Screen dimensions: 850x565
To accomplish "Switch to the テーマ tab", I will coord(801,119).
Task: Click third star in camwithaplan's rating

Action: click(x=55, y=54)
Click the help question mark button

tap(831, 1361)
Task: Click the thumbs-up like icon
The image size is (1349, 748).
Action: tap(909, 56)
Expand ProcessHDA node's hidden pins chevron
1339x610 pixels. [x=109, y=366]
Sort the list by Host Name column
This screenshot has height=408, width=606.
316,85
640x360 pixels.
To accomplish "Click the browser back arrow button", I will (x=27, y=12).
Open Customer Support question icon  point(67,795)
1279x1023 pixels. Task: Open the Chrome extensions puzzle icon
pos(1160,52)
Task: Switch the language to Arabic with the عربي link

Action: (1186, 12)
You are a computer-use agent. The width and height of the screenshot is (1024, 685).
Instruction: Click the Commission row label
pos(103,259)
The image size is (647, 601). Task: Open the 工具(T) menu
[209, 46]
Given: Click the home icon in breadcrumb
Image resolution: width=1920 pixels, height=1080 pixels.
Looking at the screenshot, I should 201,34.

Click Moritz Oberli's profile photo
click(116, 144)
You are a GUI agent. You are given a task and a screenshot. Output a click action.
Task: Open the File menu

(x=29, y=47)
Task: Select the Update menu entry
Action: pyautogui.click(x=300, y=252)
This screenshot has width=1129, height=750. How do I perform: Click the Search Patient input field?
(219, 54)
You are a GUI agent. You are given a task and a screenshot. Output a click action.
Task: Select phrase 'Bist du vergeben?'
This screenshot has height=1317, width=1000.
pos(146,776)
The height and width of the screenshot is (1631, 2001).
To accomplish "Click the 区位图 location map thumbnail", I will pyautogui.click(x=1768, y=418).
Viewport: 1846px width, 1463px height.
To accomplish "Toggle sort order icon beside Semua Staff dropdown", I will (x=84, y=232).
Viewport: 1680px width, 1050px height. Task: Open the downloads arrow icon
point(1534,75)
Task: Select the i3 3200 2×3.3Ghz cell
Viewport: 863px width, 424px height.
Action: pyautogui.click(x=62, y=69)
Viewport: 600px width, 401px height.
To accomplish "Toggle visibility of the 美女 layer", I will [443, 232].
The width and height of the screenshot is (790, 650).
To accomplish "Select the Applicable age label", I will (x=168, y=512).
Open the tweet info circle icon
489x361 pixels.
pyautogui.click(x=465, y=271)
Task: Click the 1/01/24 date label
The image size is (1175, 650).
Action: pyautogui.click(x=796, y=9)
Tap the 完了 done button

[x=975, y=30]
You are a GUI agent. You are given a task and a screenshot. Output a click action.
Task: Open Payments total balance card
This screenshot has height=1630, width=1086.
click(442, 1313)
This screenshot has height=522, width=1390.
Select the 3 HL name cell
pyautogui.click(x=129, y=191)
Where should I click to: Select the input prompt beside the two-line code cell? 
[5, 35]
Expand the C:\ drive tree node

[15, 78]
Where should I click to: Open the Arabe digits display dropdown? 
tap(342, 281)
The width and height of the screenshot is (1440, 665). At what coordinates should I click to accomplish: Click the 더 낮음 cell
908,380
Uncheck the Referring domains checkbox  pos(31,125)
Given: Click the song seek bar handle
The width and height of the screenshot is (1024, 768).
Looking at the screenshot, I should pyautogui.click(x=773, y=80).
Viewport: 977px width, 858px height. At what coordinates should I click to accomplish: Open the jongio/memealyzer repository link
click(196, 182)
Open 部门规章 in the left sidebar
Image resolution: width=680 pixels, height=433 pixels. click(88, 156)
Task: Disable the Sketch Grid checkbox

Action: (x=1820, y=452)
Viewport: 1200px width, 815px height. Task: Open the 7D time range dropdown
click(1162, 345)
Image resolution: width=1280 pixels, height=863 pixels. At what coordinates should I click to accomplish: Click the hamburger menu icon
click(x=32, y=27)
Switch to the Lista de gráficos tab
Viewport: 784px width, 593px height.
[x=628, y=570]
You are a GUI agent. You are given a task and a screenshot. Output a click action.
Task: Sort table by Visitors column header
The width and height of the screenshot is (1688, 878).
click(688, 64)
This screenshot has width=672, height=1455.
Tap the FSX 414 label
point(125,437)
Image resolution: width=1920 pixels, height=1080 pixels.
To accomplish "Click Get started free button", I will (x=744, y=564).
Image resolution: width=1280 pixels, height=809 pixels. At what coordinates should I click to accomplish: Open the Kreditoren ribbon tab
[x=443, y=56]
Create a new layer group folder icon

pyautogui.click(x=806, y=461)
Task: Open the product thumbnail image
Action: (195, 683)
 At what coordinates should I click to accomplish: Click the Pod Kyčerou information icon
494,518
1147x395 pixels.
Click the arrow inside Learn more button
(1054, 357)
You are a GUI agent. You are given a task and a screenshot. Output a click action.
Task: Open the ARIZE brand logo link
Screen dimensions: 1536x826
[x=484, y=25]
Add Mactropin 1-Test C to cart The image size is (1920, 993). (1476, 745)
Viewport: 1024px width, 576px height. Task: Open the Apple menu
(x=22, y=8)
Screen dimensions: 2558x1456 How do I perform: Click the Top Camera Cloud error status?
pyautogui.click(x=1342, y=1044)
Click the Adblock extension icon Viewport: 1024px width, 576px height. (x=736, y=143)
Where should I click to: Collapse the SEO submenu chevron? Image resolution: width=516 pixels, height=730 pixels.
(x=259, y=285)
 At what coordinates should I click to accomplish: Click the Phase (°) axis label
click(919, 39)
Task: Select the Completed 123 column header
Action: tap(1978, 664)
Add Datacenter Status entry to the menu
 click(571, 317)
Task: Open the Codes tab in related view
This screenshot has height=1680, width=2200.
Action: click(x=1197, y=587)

************

* [Aim]
Please pick out and copy every line of the entries above that contains the word "question". Case counts.

* [Solution to this task]
Click the help question mark button
Open Customer Support question icon  point(67,795)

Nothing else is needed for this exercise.